WHAT THIS TASK INVOLVES:
Start with the first line of the records below. Output each line exactly, ending with the one that contains "Task: Increase craft amount with plus button".

Stored data:

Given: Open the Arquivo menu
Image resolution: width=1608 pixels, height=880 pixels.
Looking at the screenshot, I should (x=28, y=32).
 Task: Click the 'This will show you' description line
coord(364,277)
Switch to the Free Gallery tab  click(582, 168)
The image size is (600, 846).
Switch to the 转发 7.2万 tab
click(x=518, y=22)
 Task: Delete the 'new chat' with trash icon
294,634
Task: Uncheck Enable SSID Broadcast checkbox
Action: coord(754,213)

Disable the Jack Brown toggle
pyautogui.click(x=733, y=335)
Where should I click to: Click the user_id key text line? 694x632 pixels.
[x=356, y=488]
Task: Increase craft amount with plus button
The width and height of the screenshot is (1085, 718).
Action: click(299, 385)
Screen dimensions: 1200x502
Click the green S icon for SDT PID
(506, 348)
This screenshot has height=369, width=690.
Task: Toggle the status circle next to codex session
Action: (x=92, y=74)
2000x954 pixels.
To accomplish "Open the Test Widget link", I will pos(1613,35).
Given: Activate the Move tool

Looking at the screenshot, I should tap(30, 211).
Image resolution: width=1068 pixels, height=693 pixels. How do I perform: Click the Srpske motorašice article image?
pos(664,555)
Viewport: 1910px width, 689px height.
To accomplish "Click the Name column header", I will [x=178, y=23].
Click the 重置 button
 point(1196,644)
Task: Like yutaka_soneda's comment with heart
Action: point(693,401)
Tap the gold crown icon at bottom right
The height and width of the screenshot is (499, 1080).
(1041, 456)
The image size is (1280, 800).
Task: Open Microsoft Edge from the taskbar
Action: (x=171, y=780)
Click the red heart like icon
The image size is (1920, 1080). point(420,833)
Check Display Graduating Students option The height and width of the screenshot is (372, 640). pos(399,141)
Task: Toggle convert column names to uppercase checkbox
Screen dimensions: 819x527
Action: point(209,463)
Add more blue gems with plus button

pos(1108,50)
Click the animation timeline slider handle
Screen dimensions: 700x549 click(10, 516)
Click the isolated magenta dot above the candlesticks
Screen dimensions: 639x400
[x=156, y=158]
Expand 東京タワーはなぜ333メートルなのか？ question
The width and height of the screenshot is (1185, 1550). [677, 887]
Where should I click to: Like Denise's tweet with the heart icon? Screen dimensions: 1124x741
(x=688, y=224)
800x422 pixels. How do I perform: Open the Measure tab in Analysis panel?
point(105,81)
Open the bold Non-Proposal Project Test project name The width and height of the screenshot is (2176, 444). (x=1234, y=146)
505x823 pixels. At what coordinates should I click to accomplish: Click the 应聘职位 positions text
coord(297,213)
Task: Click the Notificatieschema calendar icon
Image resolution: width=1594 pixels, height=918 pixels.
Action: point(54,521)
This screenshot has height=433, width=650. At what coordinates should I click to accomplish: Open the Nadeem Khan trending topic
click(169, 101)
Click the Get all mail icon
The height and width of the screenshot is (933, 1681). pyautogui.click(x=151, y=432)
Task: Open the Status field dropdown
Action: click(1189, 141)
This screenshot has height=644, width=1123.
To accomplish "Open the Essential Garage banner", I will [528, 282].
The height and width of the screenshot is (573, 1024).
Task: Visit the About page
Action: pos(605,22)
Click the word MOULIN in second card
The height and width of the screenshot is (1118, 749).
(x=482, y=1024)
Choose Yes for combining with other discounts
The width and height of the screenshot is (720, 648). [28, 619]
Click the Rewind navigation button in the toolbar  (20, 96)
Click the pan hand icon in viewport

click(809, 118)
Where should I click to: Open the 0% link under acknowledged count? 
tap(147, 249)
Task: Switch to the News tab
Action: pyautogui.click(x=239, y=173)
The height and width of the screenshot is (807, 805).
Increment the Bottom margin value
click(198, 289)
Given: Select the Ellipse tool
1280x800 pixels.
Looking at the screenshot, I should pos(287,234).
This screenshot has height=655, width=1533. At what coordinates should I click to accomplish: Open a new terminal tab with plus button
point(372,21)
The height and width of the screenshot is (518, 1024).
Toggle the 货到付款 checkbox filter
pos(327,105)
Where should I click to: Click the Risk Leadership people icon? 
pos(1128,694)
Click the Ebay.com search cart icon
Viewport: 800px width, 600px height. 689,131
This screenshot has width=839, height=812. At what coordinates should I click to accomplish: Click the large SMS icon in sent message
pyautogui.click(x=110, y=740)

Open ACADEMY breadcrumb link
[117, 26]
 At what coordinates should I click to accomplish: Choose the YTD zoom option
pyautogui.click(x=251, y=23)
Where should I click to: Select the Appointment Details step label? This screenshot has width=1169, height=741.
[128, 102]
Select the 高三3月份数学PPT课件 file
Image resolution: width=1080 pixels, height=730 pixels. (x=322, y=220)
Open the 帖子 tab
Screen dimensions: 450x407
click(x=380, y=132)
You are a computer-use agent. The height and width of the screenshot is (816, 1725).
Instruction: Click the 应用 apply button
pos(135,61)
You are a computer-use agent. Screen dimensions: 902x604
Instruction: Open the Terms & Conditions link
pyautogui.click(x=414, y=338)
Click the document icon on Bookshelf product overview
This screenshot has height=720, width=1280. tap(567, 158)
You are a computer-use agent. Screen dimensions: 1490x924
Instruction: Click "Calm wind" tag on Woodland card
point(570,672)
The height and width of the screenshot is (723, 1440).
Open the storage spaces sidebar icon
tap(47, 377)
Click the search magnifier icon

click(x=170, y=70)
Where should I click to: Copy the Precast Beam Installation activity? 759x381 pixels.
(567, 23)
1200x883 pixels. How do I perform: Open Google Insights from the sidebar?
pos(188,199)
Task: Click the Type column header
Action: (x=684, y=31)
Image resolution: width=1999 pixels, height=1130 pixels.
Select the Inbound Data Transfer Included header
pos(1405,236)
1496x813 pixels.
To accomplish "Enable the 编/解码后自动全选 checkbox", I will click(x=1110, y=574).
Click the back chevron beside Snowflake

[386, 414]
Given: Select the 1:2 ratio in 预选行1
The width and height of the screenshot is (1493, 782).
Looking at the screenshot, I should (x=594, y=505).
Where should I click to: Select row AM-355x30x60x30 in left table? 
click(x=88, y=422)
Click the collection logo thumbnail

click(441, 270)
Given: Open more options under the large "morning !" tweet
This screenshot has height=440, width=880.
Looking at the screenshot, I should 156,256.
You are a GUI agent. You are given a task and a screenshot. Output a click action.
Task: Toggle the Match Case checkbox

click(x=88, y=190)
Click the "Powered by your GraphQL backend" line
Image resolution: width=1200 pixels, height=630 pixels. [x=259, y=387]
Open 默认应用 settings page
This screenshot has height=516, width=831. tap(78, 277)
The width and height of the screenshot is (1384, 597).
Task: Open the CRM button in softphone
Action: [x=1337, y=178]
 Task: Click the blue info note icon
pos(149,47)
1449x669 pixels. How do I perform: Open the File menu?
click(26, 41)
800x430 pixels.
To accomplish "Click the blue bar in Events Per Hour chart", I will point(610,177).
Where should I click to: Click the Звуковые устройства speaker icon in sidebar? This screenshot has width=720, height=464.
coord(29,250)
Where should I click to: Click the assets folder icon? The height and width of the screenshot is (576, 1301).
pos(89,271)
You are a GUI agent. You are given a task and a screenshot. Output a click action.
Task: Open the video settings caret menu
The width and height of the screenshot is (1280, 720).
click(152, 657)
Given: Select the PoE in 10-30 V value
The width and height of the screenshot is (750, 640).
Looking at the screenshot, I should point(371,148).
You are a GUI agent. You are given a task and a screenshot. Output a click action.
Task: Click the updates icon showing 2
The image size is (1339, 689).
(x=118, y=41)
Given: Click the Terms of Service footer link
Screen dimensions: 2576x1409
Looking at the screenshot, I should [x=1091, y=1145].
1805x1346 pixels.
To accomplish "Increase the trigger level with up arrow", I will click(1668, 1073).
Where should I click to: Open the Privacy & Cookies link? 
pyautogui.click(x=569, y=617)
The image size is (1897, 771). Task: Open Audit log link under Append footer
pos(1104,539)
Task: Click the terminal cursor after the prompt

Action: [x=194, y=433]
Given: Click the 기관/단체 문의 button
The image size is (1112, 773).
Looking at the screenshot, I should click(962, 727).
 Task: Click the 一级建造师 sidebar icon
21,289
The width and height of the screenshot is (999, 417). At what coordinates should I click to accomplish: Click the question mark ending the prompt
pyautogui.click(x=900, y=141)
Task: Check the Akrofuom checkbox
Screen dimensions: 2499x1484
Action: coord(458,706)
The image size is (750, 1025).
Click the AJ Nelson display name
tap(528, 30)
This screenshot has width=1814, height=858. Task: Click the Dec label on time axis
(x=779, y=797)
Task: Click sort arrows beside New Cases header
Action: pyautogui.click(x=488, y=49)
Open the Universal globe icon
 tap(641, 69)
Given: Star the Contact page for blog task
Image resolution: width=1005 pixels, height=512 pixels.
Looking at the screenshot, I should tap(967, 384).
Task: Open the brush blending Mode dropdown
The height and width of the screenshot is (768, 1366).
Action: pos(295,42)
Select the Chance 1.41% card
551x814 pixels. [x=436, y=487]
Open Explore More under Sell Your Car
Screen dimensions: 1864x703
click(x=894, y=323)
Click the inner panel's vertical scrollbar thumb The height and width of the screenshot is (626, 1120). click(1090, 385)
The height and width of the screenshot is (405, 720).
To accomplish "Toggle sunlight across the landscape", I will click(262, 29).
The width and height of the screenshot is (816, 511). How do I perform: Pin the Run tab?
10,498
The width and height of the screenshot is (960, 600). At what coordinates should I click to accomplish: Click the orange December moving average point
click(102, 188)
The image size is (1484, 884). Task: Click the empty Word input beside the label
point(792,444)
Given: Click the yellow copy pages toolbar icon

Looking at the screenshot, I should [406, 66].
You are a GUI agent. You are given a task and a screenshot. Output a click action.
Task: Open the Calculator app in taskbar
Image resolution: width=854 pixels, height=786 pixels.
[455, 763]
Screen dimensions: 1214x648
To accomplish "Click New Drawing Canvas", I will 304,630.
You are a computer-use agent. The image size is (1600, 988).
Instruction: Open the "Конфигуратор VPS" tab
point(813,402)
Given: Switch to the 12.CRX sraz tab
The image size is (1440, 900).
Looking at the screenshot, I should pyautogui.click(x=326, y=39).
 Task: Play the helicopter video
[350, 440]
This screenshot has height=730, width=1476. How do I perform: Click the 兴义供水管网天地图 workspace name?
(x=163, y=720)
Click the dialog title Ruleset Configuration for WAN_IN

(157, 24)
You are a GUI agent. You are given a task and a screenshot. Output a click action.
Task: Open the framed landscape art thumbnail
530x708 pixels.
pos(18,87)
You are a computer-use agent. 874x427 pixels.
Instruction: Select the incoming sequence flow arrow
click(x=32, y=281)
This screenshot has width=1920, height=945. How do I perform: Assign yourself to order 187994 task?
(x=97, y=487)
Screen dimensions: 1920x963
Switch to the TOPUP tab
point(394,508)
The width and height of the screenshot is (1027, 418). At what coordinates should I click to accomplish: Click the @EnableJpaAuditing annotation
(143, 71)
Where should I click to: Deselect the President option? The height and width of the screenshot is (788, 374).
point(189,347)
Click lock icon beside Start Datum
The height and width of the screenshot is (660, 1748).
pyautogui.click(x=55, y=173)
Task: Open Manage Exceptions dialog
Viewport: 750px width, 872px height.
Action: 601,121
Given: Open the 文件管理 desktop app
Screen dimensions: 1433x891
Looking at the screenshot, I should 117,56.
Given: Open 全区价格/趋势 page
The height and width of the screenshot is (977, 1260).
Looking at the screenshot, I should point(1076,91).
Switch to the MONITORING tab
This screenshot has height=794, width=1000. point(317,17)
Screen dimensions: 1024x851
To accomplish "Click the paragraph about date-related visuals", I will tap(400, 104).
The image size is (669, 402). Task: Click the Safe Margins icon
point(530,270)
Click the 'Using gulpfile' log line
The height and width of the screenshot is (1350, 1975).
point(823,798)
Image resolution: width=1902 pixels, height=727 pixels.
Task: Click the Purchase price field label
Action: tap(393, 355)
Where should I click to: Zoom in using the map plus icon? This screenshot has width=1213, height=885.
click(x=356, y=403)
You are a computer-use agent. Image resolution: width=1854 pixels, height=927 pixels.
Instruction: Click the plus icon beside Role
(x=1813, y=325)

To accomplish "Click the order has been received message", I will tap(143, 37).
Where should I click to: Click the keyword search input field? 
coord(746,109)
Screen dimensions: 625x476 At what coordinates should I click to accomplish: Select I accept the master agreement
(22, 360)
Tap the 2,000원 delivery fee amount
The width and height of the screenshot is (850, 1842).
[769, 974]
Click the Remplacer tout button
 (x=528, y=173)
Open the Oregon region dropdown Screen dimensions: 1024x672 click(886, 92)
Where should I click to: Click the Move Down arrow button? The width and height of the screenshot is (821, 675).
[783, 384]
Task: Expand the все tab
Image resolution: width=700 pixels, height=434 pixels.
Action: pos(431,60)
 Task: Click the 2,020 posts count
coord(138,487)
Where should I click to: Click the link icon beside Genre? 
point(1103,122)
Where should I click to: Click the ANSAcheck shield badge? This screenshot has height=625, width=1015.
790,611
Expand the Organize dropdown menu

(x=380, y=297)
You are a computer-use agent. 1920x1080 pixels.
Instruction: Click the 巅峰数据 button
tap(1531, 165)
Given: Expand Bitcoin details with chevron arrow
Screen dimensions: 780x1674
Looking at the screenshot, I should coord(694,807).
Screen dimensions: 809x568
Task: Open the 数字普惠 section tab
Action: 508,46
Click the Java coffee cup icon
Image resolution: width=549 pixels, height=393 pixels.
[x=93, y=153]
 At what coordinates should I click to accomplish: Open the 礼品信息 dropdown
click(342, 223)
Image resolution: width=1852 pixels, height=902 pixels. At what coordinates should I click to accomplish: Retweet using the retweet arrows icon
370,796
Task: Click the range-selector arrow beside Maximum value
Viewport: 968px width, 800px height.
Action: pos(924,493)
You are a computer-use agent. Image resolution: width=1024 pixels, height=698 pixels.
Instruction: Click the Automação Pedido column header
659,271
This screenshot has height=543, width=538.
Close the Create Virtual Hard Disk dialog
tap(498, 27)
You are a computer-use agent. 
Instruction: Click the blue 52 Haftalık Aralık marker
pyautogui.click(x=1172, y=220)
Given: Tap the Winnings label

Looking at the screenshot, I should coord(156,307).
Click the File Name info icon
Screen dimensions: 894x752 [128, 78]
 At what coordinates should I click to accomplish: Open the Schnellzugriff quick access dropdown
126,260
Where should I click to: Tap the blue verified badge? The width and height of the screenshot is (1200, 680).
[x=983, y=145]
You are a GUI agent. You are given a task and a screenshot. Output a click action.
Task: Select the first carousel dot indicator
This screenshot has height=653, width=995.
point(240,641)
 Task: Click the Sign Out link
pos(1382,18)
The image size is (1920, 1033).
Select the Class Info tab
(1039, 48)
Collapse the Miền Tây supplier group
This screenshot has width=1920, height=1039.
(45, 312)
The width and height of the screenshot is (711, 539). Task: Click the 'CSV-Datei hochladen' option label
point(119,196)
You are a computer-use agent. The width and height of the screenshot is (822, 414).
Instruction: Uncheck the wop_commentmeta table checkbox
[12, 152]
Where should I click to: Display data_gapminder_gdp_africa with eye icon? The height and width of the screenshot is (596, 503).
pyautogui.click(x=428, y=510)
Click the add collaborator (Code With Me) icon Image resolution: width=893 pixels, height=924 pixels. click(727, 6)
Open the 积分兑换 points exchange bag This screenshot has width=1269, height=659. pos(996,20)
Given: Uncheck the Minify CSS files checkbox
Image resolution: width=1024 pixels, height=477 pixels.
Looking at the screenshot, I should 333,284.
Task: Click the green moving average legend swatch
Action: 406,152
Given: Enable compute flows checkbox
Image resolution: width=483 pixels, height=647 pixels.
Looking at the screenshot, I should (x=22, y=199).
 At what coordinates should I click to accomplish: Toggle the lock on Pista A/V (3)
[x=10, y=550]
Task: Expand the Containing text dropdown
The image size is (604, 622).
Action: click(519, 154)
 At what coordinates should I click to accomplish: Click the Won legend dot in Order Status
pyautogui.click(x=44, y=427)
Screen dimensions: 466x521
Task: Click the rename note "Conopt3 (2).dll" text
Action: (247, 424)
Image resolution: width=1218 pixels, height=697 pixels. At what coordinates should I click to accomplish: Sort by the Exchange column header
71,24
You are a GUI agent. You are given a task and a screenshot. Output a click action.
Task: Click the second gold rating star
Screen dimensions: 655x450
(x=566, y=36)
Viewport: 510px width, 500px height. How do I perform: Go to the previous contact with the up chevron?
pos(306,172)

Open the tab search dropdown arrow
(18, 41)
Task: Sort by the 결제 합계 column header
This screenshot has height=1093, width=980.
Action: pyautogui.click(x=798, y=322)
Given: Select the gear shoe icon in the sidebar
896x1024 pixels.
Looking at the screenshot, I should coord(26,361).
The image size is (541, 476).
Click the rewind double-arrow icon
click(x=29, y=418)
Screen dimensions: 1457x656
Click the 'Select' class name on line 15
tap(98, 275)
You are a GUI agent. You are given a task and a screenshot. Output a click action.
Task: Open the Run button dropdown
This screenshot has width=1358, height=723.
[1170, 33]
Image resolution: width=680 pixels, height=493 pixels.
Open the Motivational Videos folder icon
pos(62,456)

OUTPUT OF THE TASK:
Given: Open the Arquivo menu
Image resolution: width=1608 pixels, height=880 pixels.
Looking at the screenshot, I should (x=28, y=32).
 Task: Click the 'This will show you' description line
coord(364,277)
Switch to the Free Gallery tab  click(582, 168)
The image size is (600, 846).
Switch to the 转发 7.2万 tab
click(x=518, y=22)
 Task: Delete the 'new chat' with trash icon
294,634
Task: Uncheck Enable SSID Broadcast checkbox
Action: coord(754,213)

Disable the Jack Brown toggle
pyautogui.click(x=733, y=335)
Where should I click to: Click the user_id key text line? 694x632 pixels.
[x=356, y=488]
Task: Increase craft amount with plus button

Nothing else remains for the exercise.